So as Washington begins slowly to return to normal activity this week, there is a quick, cheap shot of pure political news: Liz Cheney’s dropping her not-very-impressive Senate campaign. The official excuse is an undisclosed family illness. Assuming that’s an entirely legitimate explanation, you still get the sense most people around her are relieved to get off a bandwagon that was hemorrhaging oil and ready to lose a wheel.
What’s interesting about this sort of abandoned challenge is whether the changes it put in motion can now be reversed.
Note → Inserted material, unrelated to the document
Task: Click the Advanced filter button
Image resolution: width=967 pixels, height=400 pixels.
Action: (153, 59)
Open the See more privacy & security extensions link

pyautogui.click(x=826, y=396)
Can Mike Enzi stop chewing big bloody chunks of meat three times a day and go back to being an obscure generic conservative Republican senator? Can Liz and her family move back to Virginia and abandon this whole Wyoming thing? Hard to say. But it’s one less Senate challenge we’ll have to keep up with later this year.
UPDATE: Charlie Pierce offers the final word on Liz Cheney:
There never was any there there. She never managed to find a way to connect her Beltway street cred — which, based on past accomplishments, she didn’t deserve, either, but never mind — to the gunslinging Republican base in a place like Wyoming. That left Wyoming voters with no good reason to chuck out a reliable right-winger like Mike Enzi on behalf of a woman whose sense of political entitlement fairly dripped off her every public pronouncement. This is a woman who sold out her own sister and didn’t even get pennies on the dollar, politically. (This is not even to mention that her campaign was amateurish and, in the case of the entirely avoidable flap regarding a fishing license, almost laughably so.) Her campaign ultimately had no inherent rationale beyond her being the daughter of one of the least excusable men in the history of modern American political life. That is rarely enough.